[ad. L. actuāri-us an amanuensis, a keeper of accounts, f. actu-s act; see -ARY.]
1. A registrar or clerk, a notary; an officer appointed to write down the acts or proceedings of a court. Still used in the Convocation of the Province of Canterbury.
1553. Foxe, A. & M., in Cobbetts St. Trials, I. 628. Requiring also the copies, as well of the articles as of his protestation, of the Actuaries.
1658. Bramhall, Consecr. Bishops, iii. 30. The same publick Notary who was Principall Actuary both at Cardinall Poles Consecration and Arch-Bishop Parkers.
1667. Chamberlayne, St. Grt. Brit., I. II. viii. (1743), 73. To this Court [of Arches] belongeth an Actuary, a Register, and a Beadle. The office of the Actuary is to attend the court, set down the judges decrees.
1717. Blount, Law Dict., Actuary (actuarius) is the Scribe that registers the Acts and Constitutions of the Convocation.
1879. Whitakers Alman., 155. Conv. of Prov. of Cant. (Officers) Vicar-General, Registrar, Actuary.
† 2. The managing secretary or accountant of a public company. Obs.
1804. W. Taylor, in Ann. Rev., II. 238. The managers and actuaries of our public companies.

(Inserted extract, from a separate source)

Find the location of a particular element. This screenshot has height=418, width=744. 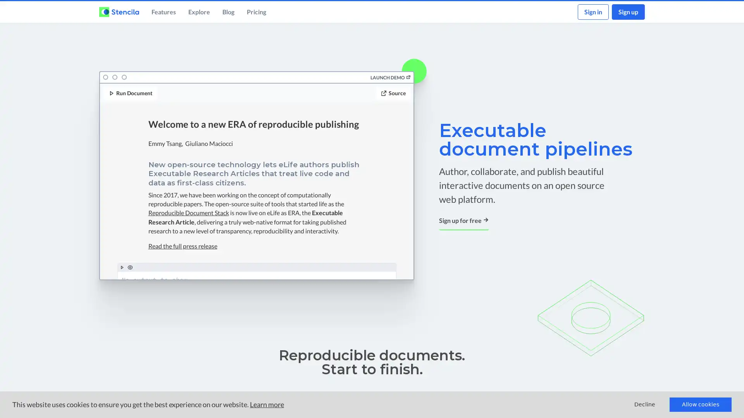

Allow cookies is located at coordinates (701, 405).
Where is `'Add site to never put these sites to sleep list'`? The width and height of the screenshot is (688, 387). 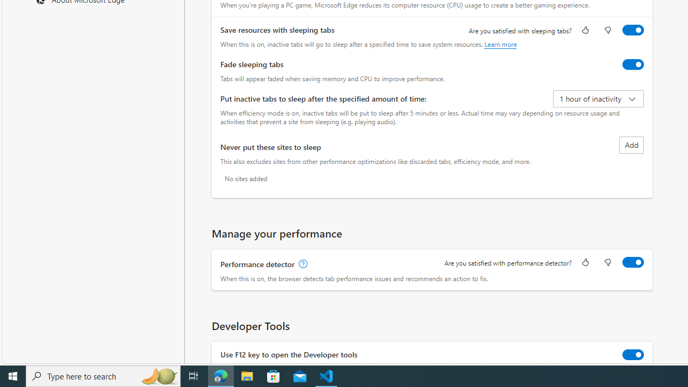
'Add site to never put these sites to sleep list' is located at coordinates (632, 145).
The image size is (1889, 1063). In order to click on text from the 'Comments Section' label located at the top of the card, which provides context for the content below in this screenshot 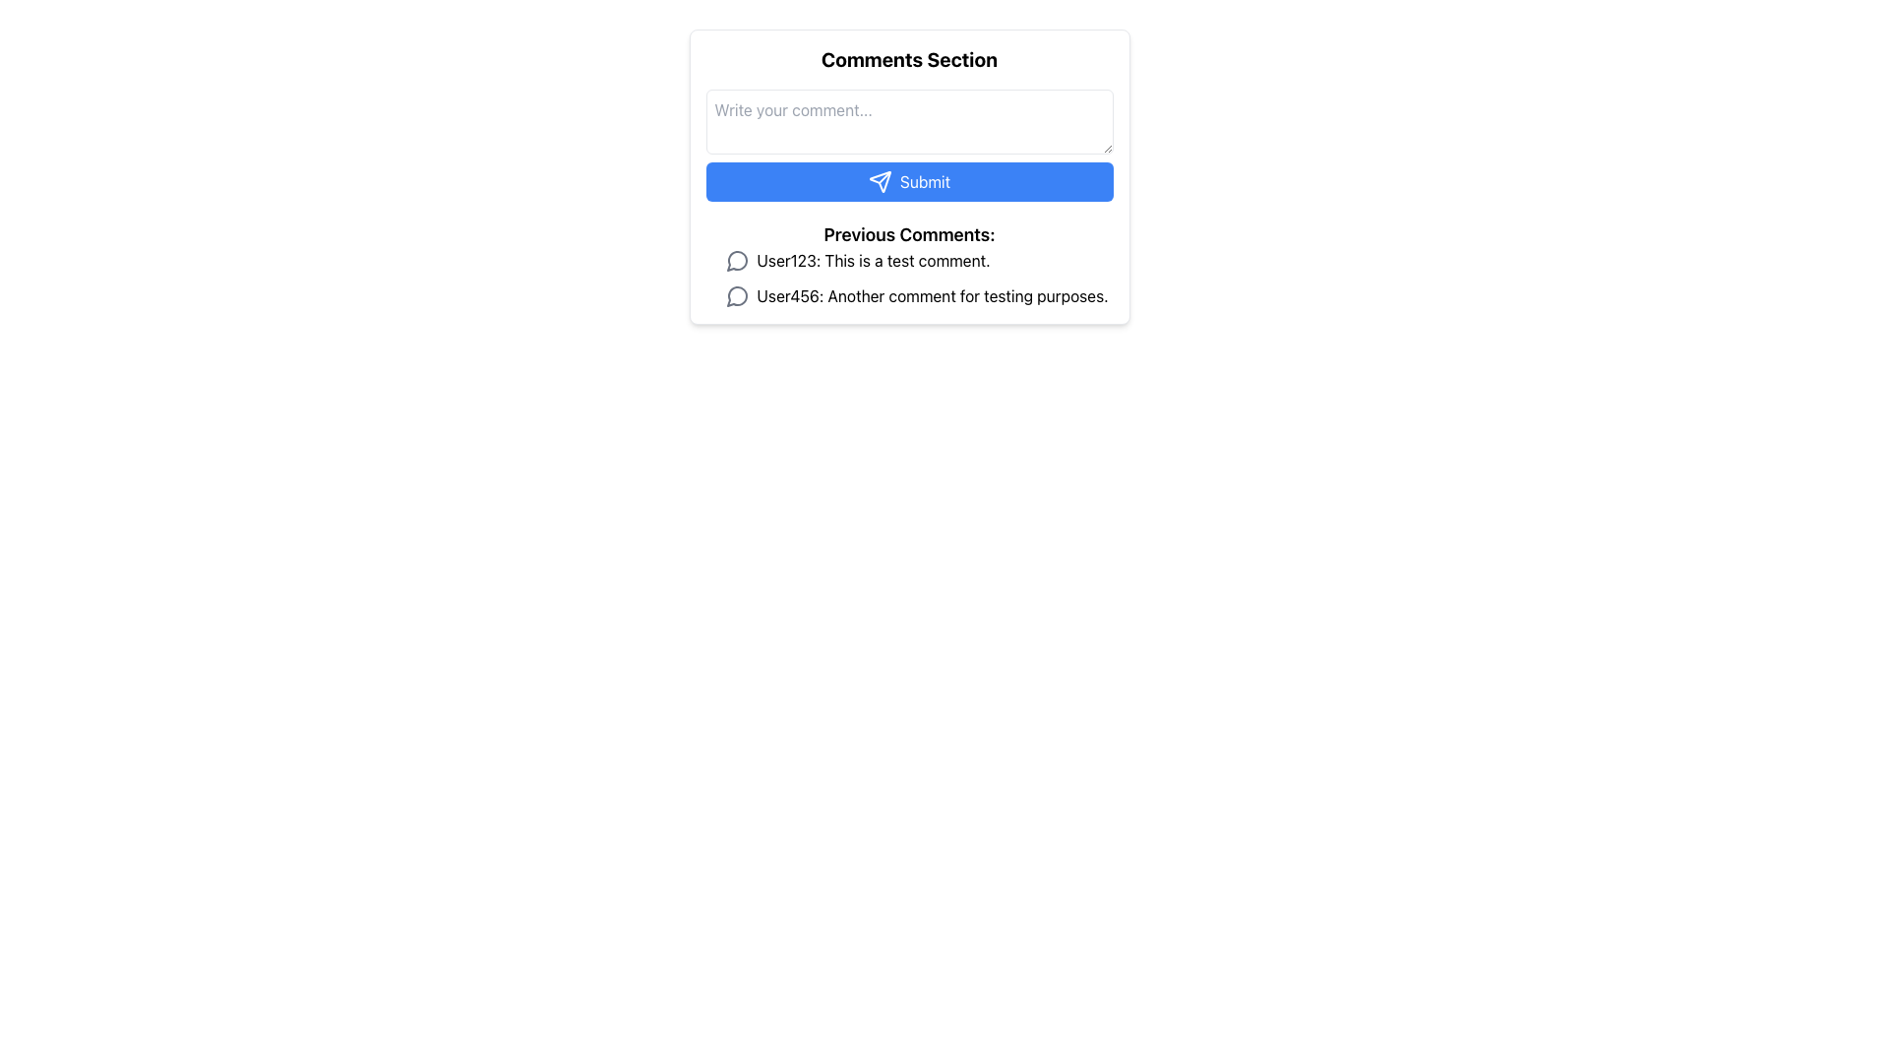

3. An official in an insurance office, whose duty it is to compile statistical tables of mortality, and estimate therefrom the necessary rates of premium, etc.; or one whose profession it is to solve for Insurance Companies or the public, all monetary questions that involve a consideration of the separate or combined effect of Interest and Probability, in connection with the duration of human life, the average proportion of losses due to fire or other accidents, etc.
1849. Macaulay, Hist. Eng., I. 283. An actuary of eminent skill, subjected the ancient parochial registers of baptisms, marriages, and burials, to all the tests which the modern improvements in statistical science enabled him to apply.
1859. Q. Rev., No. 211, 75. Many actuaries acknowledge the soundness of that basis for life assurance and annuity calculations.